I would recommend, particularly once you have say 10-15 years of experience, mentoring an absolute beginner to really get an appreciation of what it is like to learn this - because it’s easy to forget what it was like. Doubly so if you were initially self taught as I was. Maybe some of this knowledge and empathy you pick up from mentoring will change decisions you make when you build technology for the world.

What I can offer

I’m already attempting to blog about once a month, and I’m aiming my content at those who probably have about 5 years experience and are curious about programming language implementation (PLI). I’ve also started livestreaming, and I’m also aiming that at much the same audience. I’m also providing some description of my workflow in the livestream, because I’m aware that different workflows are interesting to a lot of people.

I pay attention to some topics on Quora and reddit, so see if there are opportunities to share what I know there, but I ignore a most basic questions that I know plenty of other people can answer. Likewise I’m less interested in mentoring beginners or topics outside of PLI, because I think PLI is rarer knowledge, I’d rather concentrate on sharing that.

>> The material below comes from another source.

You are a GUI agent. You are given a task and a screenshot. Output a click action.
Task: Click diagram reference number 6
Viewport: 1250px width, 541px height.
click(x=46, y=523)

I am interested in co-advising Ph.D. students in specific topics If you’re beginning a Ph.D. and want to use Mercury, Plasma or work on automatic parallelism, then let me know. Find a primary supervisor within your institution (I can’t do their duty, since they are in the university and have more experience with Ph.D. supervision), and then ask me if I’d like to be a second or third advisor.

I am also happy to receive questions about PLI topics, particularly if I’ve done work on them in the past, and I’m extra interested if I can share the answers on this blog so that more people can learn.

Acknowledgement

This article was approved by Hannah with her input. Hannah is a real person but this is not her real name. I would like to thank her for the opportunity to tutor her and working with me to write this article.